Data records:
====
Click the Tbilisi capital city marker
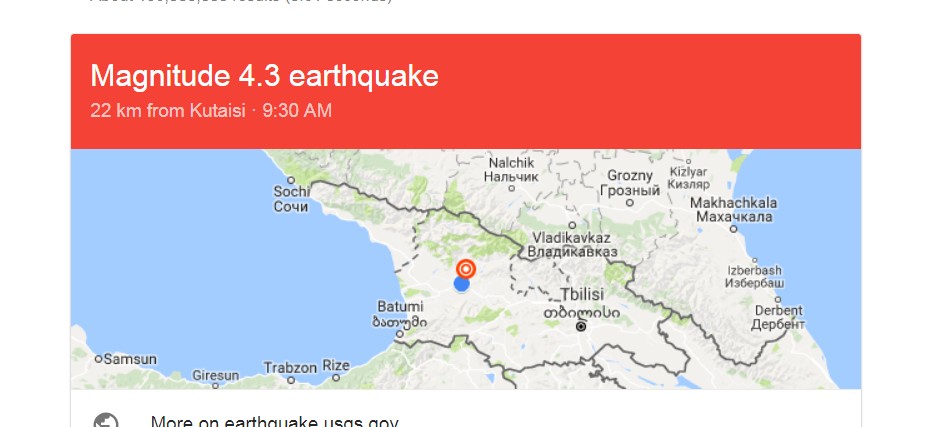Viewport: 946px width, 427px height. tap(581, 327)
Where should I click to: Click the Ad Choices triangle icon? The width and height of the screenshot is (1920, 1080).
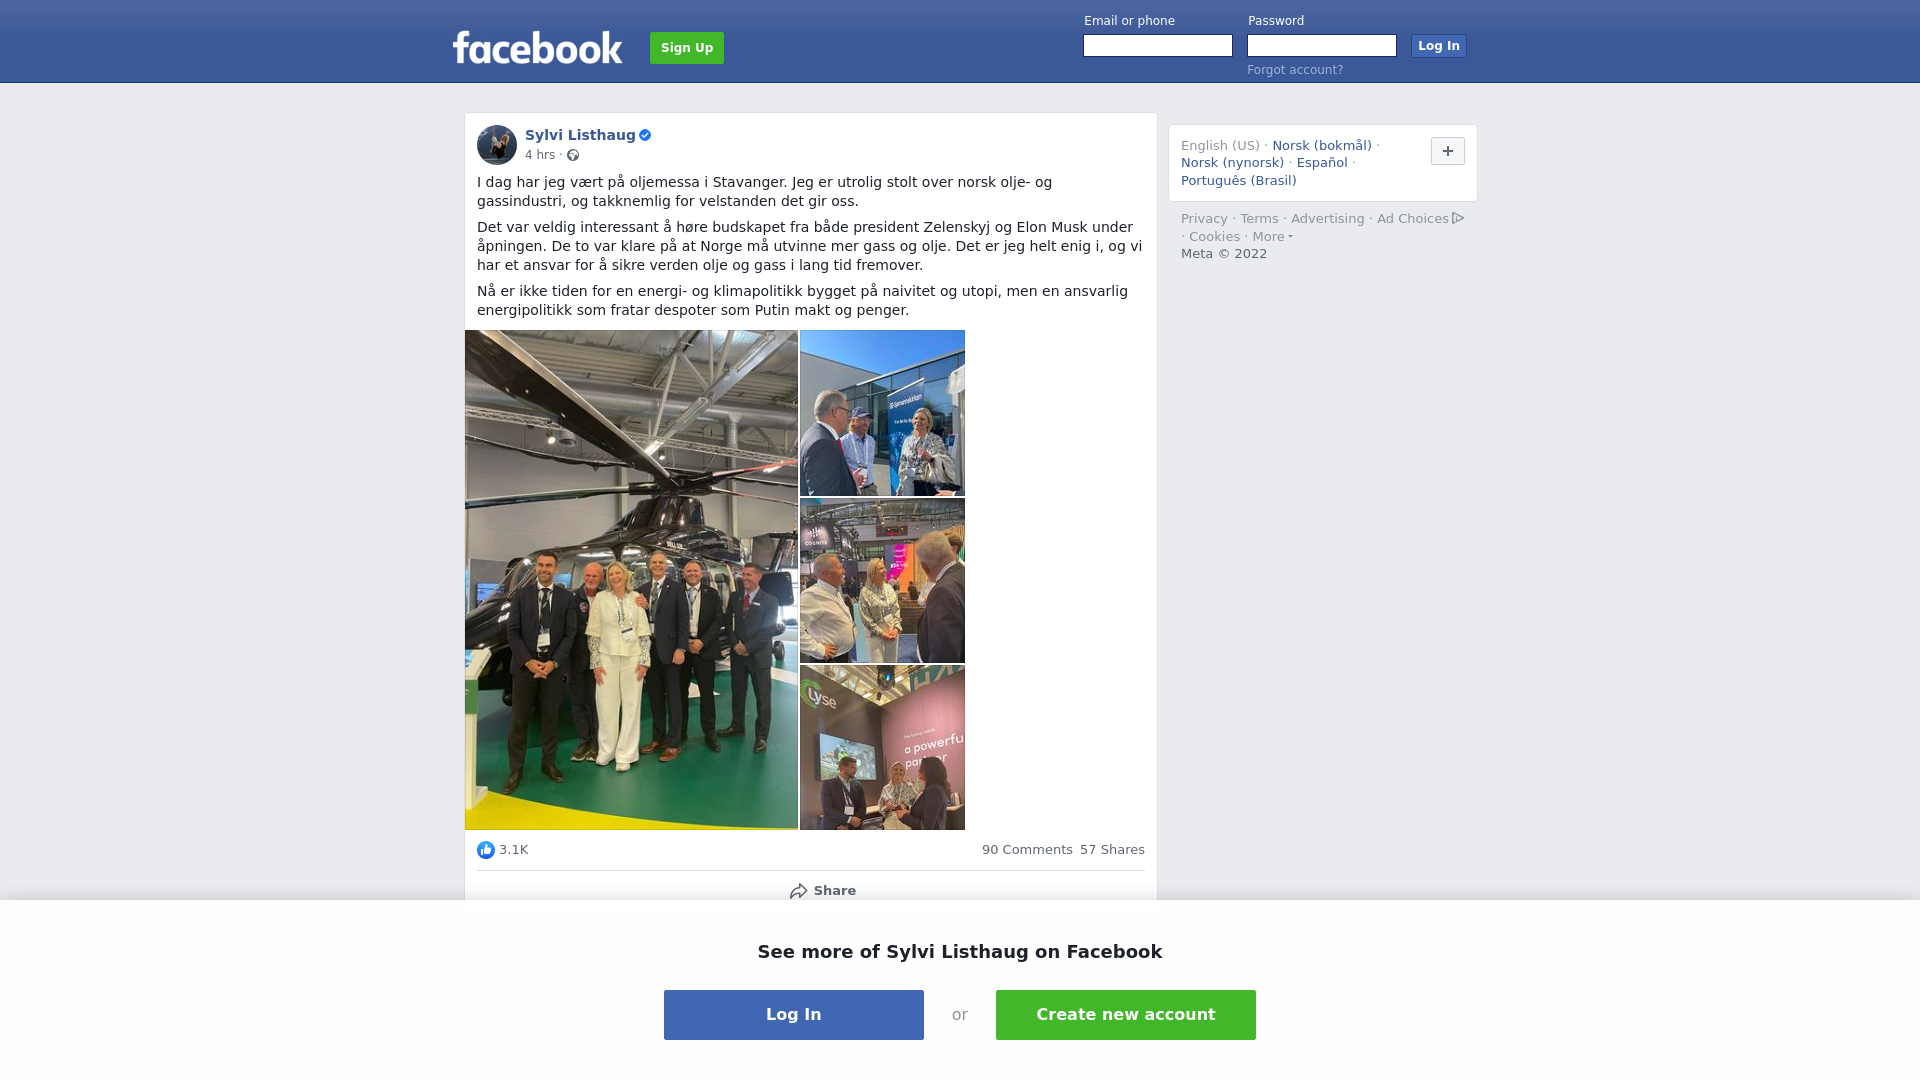point(1458,218)
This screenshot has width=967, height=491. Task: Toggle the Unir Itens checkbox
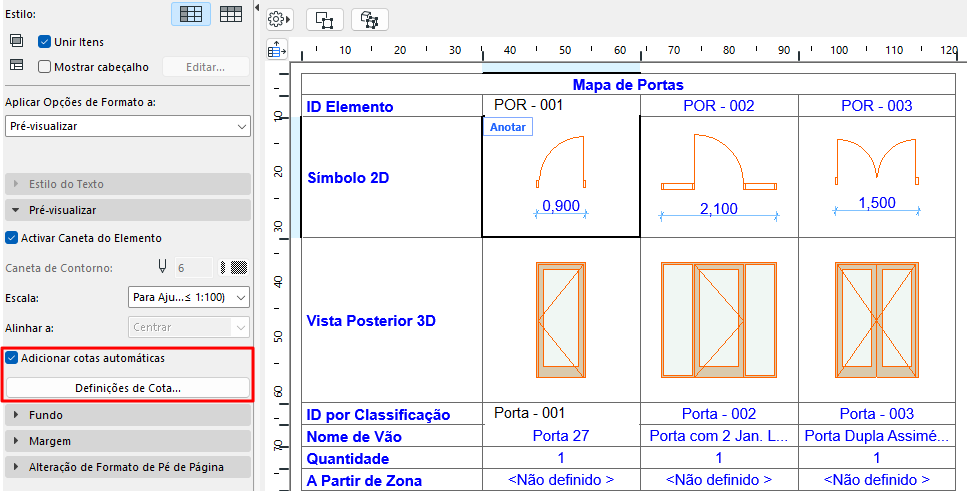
====
● **Instructions for the task**
Select every line of the material above that contains the string "screenshot", and copy those lines unchanged.

● **Exercise result**
Where should I click to: Click the Ad Choices triangle icon? The width and height of the screenshot is (1920, 1080).
This screenshot has width=967, height=491. Task: Toggle the Unir Itens checkbox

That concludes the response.